18 Ocak 2015 Pazar

TUNCELİ DE NELER OLDU 3



 TUNCELİ DE  NELER OLDU  3

     1938 İsyanı, (2 Ocak 1938)

İsyanın bastırılmasından sonra Tunceli’de devlet nizamının sağlanması amacı ile bir dizi işlem yürütülmeye başlanmıştır. Bunlardan birisi de asker 
kaçaklarının asker alınması için jandarmanın yaptığı aramalardır. 2 Ocak 1938’de Kör Abbas, Keçel ve Başuşağı aşiretlerine mensupları yedi 
jandarma erini Masuluşağı Köyünde tuzağa düşürüp şehit etmişlerdir. Aynı grup daha sonra Mercan Deresinde bulunan Mercan karakolundan 
Aktaş Köyüne giden iki eri daha şehit etmişlerdir.[103]

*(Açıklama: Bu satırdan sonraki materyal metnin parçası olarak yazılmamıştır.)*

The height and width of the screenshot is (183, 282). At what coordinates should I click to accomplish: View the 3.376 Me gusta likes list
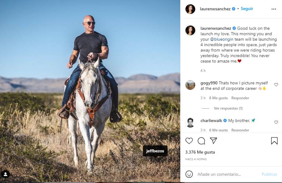point(200,152)
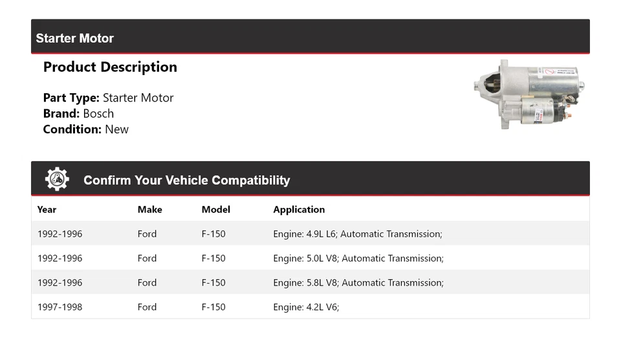
Task: Click the gear icon beside Vehicle Compatibility
Action: [x=57, y=179]
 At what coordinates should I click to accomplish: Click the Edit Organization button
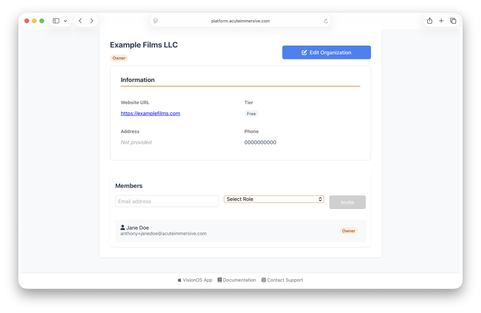tap(326, 52)
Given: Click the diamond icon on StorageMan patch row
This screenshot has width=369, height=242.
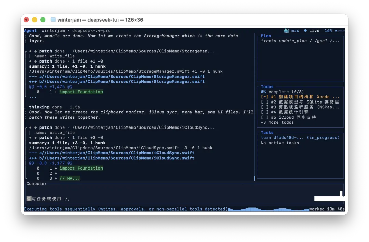Looking at the screenshot, I should pyautogui.click(x=35, y=51).
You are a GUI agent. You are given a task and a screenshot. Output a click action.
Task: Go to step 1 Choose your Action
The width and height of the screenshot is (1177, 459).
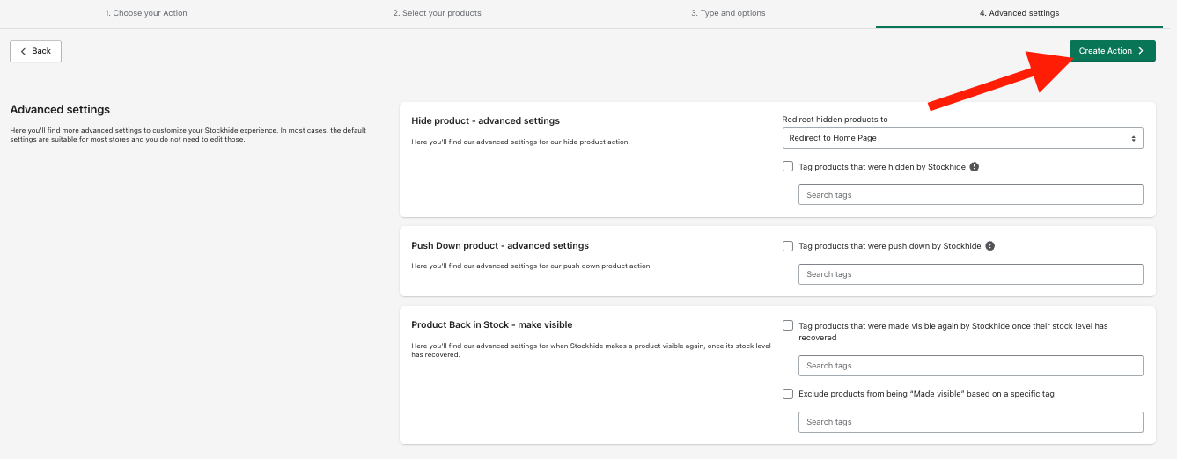(x=146, y=13)
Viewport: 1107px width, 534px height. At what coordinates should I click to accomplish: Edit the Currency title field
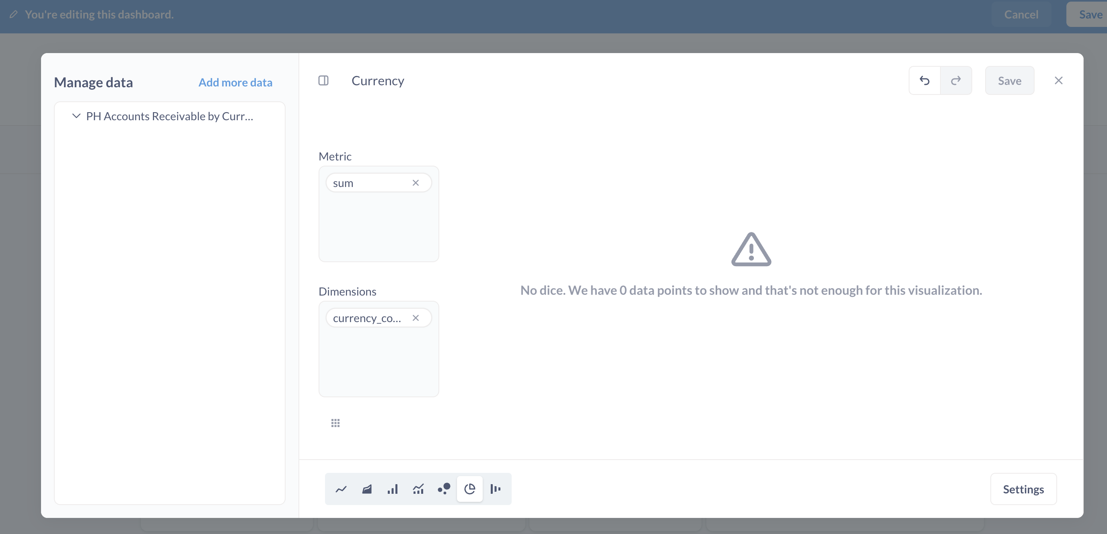(x=378, y=80)
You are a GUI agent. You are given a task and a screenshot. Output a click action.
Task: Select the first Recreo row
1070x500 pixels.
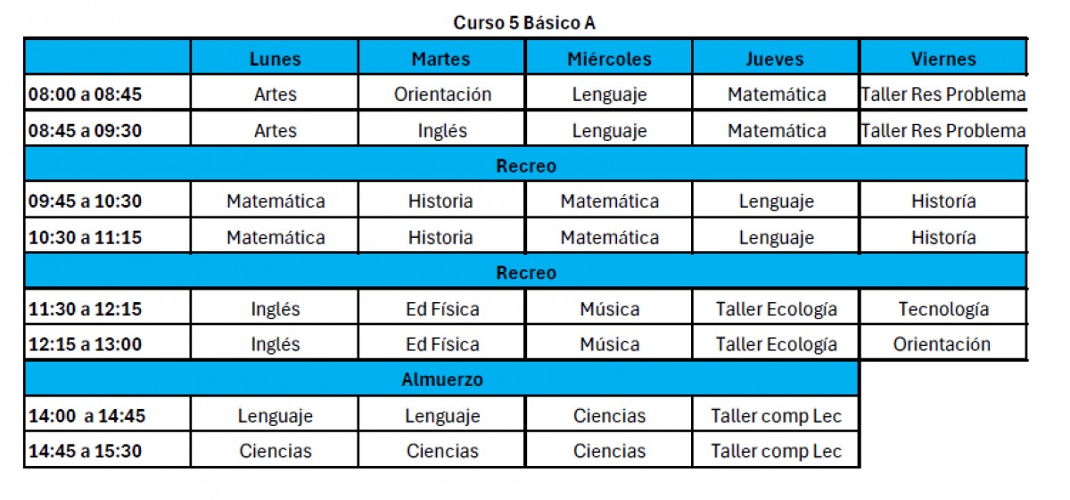coord(526,165)
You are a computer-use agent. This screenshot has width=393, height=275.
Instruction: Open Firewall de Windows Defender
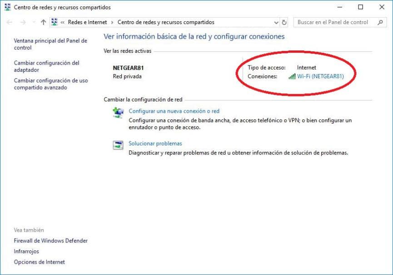50,240
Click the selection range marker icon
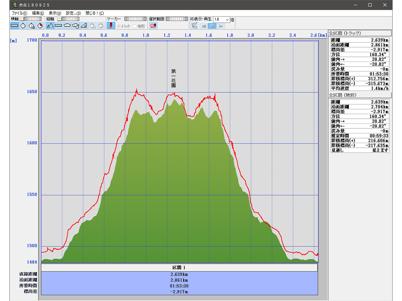Image resolution: width=402 pixels, height=301 pixels. click(x=153, y=26)
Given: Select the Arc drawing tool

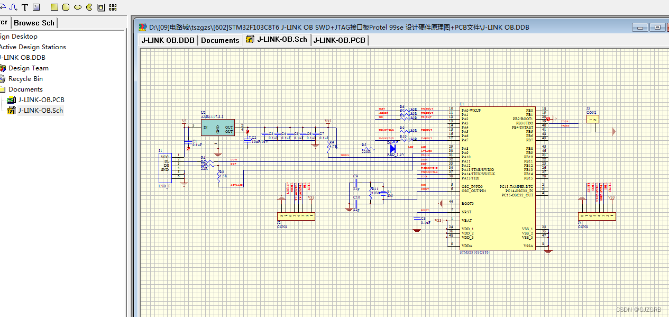Looking at the screenshot, I should (x=3, y=7).
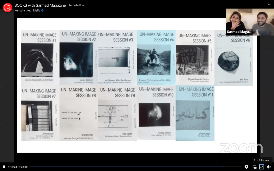Click the elapsed time display

(12, 167)
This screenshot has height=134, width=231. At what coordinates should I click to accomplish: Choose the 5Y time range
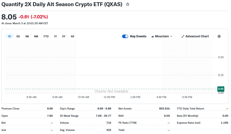click(64, 36)
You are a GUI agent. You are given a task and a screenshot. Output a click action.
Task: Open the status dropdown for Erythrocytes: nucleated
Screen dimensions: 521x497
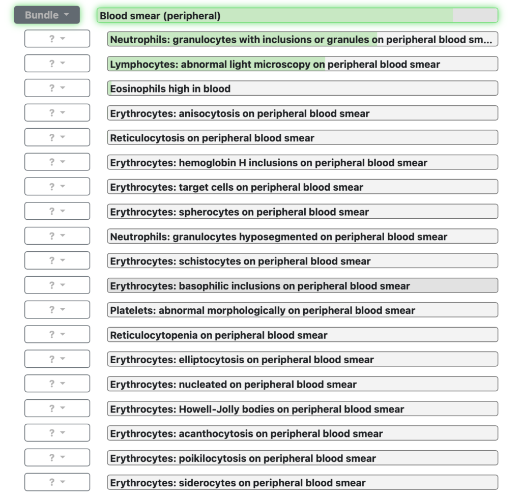point(57,384)
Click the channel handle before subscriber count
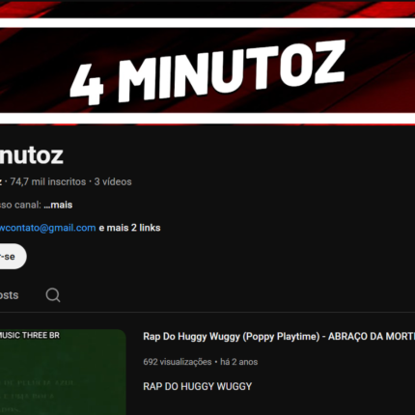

Bu saldırılar öncesi ve sonrasında Keçel, Kör Abbas, Baluşağı, Aşuran, Demenan, Haydaran ve Bahtiyar aşiretleri tarafından  
1)ağaların sürüleceği, 
2)Adliye tarafından cezaları tecil edenlerin durumunun geçici olduğu, 
3)Hükümetin her geçen gün özgürlüklerini elinden alacağını ve 
4)1937’de askeri harekat düzenleyen devlet bir daha kısa zaman içinde harekat düzenleyemez şimdi tekrar isyan zamanıdır şeklinde dört esas 
üzerine kurulu bir propaganda başlatılmıştır.[104]

Bu gelişmeler üzerine hükümet jandarmaların şehit edildiği Mansul Uşağı köyündeki Mansul uşağı aşiretine yönelik bir operasyon başlatma kararı 
almıştır. Bu amaçla birliklerin 1 Haziran 1938’de hazır olması emri verilmiştir. Hükümet TSK’ya Tunceli’de gerçekleştirilmesi gereken 10 hedef 
vermiştir. Bunlar, 

1)son saldırılara sebep olanların ezilmesi, 
2)1937 harekatından kalanların yakalanması, 
3)Asker kaçaklarının yakalanması, 
4)Silah toplanması,
5)Son olayları yapanların ve dağ başındaki şüpheli unsurların (2000-5000 kişi) Tunceli dışına sürülmesi, 
6)Yasak bölgelerin tespiti, 
7)Çemişgezek’te tapu dağıtılması, 
8)Gemişgezek yakınlarındaki köylülere tapu dağıtılması, 
9)Devlete itaat edenlere tarıma uygun arazi verilmesi, 10)İnşaatlara devam edilmesi.[105]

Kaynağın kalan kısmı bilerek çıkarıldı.